**提供テキスト:**
まさしく今おっしゃられた通りで、いわゆるローファイ・ヒップホップをそのままやると、ほんとにバック・グラウンド・ミュージックになってしまうんですよ。でも自分が目指すべきところって、そのシチュエーションそのものを表現することである。それが自分の楽曲の主張となると思うんですね。曲から歌詞やエモーショナルな要素を引いていって本当にバック・グラウンド・ミュージックに徹しちゃうと、今度は「なんで自分がこれをやってるんだろう?」ってことになっちゃうので。
ーかつ、聴いていて感じたんですが、ローファイ・ヒップホップやチル・アウトと呼ばれている音楽って、古川さんがルーツとしてあげている90年代的なポスト・ロックやシューゲイザーとも、ある種のメランコリックな感触や、おっしゃるような夜の孤独感という意味で、実は接続できるものなんだと思ったんですね。エモーションのありかとして、単なる最近の流行りということではなく、時代を超えて人が音楽を求める時の感情のありかみたいなものに結びついているんだなということを感じました。
そう思っていただけると、すごくうれしいですね。シチュエーションとか心象みたいなものをどう表現するかということを考えるのが古川本舗の仕事であって、手法に関してはその都度おもしろいと思ってるものを使えばいい。そこを結びつけるのは絶対できるはずだという感覚はあるんですね。僕の中では、ポスト・ロックだろうが、シューゲイザーだろうが、ローファイ・ヒップホップだろうが、eastern youthだろうが、音楽というくくりの中では全部同じなんです。どれも感情を揺さぶる機能を持っているものとして分類できる。そこの種類には全く影響されないというか、どんな手法を取ろうが古川本舗になると思っています。
ー「夜」というキーワードが思い浮かんだのはどういうきっかけだったんでしょうか。去年、コロナ禍で人々の暮らしや価値観が変わったというのは、古川本舗としてのクリエイティブには作用しましたか?
後々気付いたんですけれど、去年の緊急事態宣言が出て、なるべく人と会わないでくださいということになったときに、みんな困ったという話をしていて。当然僕も東京に住んでいますから、同じ状況下にいるわけですけど、普段と何も変わらなかったんです。表現したい内容とか方向性がコロナによって変わったり、緊急事態宣言によって何かの影響を受けたりとか、そういうことはなかったです。至っていつも通り、誰にも会わなかった。ただ、だからこそより一層ちゃんと孤独感と向き合うということに共感してもらいやすい土壌にもなったと思います。たとえば、そういう状況で何を考えるのか、何を欲するのかということを他の人からも聞くわけですよ。「家にずっと一人でいると、なんかちょっと鬱々としてくるんだよね」みたいな話を聞いたりすると「なんで鬱々とするの?」みたいに思ったりもして。

[インターフェース要素の記録]

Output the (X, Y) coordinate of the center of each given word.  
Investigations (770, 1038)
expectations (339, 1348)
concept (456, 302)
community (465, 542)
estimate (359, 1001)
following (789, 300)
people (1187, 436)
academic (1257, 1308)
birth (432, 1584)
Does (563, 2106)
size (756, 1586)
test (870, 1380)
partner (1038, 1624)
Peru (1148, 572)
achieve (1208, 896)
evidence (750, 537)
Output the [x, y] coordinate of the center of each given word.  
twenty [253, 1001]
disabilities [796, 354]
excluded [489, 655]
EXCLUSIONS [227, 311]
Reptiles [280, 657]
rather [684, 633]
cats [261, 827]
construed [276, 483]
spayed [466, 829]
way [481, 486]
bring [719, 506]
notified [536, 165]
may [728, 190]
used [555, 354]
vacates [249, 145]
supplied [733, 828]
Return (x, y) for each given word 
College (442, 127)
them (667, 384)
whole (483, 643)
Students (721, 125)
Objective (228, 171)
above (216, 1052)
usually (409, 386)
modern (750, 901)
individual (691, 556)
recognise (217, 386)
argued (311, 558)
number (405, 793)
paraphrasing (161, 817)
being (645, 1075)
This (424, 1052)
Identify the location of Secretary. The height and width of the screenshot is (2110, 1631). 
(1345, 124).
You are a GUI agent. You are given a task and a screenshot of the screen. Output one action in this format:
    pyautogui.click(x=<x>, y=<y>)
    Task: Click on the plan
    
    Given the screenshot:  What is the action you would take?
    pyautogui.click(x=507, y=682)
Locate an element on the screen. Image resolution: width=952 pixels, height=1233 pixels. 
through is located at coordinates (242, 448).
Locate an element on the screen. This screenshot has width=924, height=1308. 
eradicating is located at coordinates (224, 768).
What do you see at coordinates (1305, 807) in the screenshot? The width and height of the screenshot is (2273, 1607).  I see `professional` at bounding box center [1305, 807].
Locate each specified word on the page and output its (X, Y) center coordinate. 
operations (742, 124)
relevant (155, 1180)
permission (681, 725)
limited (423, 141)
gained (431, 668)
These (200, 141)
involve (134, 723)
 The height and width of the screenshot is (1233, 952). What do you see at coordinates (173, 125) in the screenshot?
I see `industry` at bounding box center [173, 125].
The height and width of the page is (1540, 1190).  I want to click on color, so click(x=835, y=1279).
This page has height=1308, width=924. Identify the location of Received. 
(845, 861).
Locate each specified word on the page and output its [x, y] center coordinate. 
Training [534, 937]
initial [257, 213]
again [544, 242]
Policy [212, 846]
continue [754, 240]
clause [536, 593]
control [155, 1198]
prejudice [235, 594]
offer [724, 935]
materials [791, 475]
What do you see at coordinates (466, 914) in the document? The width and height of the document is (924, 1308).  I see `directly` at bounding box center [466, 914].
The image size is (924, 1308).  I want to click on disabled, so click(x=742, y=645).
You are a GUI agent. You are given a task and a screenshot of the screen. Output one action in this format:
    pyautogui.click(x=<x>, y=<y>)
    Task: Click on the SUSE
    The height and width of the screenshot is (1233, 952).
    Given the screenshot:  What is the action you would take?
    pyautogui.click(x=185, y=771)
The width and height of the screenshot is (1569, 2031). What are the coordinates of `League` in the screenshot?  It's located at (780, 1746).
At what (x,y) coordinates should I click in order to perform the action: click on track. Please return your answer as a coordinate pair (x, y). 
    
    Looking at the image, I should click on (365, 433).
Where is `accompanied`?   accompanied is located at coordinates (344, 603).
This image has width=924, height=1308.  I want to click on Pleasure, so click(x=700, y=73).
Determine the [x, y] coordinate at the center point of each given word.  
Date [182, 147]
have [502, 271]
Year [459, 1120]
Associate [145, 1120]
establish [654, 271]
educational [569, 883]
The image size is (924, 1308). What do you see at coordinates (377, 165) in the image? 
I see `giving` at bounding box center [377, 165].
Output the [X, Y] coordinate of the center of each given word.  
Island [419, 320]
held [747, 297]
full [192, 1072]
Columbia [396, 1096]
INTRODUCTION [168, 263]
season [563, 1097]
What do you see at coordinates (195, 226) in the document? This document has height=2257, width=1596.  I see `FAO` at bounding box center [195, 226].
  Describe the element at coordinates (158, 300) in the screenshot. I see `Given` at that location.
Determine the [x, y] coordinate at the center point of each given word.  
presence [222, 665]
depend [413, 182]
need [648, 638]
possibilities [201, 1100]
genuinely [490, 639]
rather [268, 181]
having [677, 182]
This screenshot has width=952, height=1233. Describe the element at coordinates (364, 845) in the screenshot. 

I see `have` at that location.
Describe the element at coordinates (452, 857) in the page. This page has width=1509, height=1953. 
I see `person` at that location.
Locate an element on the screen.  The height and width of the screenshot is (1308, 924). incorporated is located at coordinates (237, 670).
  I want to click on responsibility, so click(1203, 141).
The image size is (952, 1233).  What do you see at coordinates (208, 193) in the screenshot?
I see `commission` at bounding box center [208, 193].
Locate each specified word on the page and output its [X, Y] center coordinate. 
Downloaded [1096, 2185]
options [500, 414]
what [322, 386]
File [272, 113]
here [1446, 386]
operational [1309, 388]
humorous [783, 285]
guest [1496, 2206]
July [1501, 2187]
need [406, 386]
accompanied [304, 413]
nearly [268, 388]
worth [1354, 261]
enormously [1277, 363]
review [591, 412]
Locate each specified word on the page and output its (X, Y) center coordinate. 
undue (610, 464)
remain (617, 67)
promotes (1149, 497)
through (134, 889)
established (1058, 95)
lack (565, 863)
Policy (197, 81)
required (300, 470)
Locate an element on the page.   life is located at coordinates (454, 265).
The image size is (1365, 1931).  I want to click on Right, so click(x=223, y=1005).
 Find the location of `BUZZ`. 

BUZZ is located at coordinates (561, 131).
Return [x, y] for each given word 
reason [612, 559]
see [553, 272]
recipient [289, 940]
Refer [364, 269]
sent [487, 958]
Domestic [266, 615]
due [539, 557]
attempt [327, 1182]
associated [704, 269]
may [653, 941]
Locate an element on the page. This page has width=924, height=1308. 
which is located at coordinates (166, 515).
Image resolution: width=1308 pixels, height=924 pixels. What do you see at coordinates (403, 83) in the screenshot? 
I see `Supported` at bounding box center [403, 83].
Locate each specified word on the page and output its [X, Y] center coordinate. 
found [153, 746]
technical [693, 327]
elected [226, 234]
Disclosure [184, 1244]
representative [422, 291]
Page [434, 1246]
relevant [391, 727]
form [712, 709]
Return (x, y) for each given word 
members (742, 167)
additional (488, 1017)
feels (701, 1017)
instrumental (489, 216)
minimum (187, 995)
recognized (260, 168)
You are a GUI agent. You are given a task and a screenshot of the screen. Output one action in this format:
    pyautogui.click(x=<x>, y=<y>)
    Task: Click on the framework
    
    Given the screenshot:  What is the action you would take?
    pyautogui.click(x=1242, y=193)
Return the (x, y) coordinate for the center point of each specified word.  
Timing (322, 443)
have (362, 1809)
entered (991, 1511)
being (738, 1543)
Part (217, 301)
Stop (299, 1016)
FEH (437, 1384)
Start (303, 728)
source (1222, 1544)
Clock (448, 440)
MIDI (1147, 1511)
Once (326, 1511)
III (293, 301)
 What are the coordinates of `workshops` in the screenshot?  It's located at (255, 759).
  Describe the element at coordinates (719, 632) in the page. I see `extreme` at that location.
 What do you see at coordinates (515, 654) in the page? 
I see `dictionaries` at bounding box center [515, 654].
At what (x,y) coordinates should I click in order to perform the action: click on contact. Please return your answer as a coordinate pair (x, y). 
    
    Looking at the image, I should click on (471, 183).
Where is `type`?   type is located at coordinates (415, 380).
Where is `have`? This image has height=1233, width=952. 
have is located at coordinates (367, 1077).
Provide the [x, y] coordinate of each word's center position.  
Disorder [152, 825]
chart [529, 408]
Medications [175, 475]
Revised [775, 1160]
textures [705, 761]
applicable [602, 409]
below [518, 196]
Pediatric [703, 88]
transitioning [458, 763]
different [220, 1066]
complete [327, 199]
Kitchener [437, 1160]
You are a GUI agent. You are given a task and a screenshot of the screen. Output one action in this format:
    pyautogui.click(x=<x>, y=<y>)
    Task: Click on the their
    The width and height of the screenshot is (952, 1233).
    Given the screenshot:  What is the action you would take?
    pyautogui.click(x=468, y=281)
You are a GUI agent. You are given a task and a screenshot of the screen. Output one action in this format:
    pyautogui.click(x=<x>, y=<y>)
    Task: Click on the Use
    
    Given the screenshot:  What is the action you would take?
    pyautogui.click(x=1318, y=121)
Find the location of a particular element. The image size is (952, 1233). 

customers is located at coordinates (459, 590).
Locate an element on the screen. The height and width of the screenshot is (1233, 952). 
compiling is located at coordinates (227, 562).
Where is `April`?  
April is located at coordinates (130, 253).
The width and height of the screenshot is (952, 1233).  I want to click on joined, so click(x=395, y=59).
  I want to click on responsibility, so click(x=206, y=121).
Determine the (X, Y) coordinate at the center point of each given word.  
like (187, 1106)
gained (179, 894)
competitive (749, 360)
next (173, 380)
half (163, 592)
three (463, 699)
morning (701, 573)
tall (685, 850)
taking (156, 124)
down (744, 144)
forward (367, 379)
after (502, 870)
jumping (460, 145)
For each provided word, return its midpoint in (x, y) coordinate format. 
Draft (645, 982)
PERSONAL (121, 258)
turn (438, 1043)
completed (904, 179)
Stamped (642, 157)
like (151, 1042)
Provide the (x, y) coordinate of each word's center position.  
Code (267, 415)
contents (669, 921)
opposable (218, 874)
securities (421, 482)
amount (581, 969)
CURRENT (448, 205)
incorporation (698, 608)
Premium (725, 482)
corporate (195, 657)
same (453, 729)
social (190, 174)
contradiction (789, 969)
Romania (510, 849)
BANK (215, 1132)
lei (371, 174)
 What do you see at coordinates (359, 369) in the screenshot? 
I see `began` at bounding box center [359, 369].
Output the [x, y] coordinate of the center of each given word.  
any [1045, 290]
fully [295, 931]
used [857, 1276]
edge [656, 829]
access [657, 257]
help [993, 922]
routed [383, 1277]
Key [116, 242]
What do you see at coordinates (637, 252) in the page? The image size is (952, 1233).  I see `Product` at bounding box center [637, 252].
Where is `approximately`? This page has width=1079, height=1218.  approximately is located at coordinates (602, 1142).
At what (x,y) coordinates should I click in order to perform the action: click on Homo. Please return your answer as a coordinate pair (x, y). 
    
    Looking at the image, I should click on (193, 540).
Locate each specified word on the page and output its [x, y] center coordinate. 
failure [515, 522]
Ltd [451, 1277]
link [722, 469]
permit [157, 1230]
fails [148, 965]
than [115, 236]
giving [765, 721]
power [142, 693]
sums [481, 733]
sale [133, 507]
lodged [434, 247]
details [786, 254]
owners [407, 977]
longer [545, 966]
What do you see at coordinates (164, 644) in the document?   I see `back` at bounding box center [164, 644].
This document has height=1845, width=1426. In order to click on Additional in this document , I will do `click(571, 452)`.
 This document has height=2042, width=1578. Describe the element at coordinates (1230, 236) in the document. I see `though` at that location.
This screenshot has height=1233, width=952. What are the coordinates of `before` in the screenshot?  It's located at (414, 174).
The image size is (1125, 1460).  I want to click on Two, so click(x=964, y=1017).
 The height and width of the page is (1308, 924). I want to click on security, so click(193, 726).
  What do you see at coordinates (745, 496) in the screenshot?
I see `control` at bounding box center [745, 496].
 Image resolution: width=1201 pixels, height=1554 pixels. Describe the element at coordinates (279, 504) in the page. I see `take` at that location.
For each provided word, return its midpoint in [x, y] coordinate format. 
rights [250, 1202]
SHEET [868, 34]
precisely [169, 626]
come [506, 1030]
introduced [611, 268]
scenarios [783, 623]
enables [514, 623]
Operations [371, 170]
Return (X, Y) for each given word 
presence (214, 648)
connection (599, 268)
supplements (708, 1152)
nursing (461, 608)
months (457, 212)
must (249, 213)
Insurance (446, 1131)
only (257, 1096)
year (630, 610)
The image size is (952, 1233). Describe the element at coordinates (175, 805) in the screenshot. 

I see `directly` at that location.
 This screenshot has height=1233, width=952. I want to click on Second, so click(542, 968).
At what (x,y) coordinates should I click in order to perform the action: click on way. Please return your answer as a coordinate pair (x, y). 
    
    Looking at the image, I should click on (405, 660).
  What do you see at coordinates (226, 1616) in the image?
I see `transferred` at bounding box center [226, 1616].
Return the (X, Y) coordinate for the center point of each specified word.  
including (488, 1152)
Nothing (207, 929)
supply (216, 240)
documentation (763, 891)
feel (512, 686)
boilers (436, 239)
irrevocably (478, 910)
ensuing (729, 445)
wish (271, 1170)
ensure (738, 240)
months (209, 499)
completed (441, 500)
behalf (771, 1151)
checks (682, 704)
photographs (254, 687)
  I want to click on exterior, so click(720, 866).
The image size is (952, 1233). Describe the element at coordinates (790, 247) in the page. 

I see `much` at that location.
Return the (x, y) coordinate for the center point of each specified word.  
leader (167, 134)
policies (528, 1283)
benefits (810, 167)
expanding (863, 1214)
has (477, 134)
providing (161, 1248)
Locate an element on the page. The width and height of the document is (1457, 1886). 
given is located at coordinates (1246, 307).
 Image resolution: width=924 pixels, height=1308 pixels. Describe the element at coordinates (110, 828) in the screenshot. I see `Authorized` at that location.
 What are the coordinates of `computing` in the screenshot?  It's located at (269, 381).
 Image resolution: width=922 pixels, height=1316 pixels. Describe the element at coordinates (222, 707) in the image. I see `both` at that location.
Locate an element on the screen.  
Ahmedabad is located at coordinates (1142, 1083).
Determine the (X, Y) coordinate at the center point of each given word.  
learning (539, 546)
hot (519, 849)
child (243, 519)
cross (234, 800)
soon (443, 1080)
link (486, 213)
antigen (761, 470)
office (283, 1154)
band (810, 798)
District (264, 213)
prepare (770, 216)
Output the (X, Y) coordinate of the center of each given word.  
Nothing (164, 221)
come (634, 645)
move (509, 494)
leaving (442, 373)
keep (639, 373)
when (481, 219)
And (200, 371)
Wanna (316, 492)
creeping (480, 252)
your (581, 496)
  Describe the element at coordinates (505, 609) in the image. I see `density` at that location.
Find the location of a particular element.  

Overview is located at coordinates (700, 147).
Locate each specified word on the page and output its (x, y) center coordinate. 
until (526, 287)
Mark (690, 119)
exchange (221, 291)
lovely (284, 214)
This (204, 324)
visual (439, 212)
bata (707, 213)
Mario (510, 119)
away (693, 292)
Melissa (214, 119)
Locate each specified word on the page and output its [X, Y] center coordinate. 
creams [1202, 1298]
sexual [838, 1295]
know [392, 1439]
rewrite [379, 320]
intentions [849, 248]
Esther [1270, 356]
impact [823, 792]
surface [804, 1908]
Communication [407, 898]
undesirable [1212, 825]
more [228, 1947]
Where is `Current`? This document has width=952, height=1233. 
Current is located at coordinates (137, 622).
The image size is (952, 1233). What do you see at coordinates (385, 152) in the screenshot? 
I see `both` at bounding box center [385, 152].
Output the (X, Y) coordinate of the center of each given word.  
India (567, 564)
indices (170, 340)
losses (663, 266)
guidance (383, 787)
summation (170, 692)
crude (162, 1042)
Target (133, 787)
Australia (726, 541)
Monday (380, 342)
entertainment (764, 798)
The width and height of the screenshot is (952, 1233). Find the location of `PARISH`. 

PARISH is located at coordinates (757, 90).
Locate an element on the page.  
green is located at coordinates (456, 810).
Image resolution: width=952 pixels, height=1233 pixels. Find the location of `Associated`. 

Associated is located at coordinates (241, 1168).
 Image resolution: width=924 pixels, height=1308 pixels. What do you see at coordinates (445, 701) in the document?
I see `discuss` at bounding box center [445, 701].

**やること:**
**a)** このインタビューでは、緊急事態宣言が出たときの自分の暮らしについて、普段と比べてどうだったと語っているか。
**b)** 古川本舗のインタビューから、「そう思っていただけると、すご」から「鬱々とするの?」みたいに思ったりもして。」までの箇所をそのまま返してください。

**解答:**
**a)** 普段と何も変わらず、いつも通り誰にも会わなかったと語っている。

**b)**
そう思っていただけると、すごくうれしいですね。シチュエーションとか心象みたいなものをどう表現するかということを考えるのが古川本舗の仕事であって、手法に関してはその都度おもしろいと思ってるものを使えばいい。そこを結びつけるのは絶対できるはずだという感覚はあるんですね。僕の中では、ポスト・ロックだろうが、シューゲイザーだろうが、ローファイ・ヒップホップだろうが、eastern youthだろうが、音楽というくくりの中では全部同じなんです。どれも感情を揺さぶる機能を持っているものとして分類できる。そこの種類には全く影響されないというか、どんな手法を取ろうが古川本舗になると思っています。
ー「夜」というキーワードが思い浮かんだのはどういうきっかけだったんでしょうか。去年、コロナ禍で人々の暮らしや価値観が変わったというのは、古川本舗としてのクリエイティブには作用しましたか?
後々気付いたんですけれど、去年の緊急事態宣言が出て、なるべく人と会わないでくださいということになったときに、みんな困ったという話をしていて。当然僕も東京に住んでいますから、同じ状況下にいるわけですけど、普段と何も変わらなかったんです。表現したい内容とか方向性がコロナによって変わったり、緊急事態宣言によって何かの影響を受けたりとか、そういうことはなかったです。至っていつも通り、誰にも会わなかった。ただ、だからこそより一層ちゃんと孤独感と向き合うということに共感してもらいやすい土壌にもなったと思います。たとえば、そういう状況で何を考えるのか、何を欲するのかということを他の人からも聞くわけですよ。「家にずっと一人でいると、なんかちょっと鬱々としてくるんだよね」みたいな話を聞いたりすると「なんで鬱々とするの?」みたいに思ったりもして。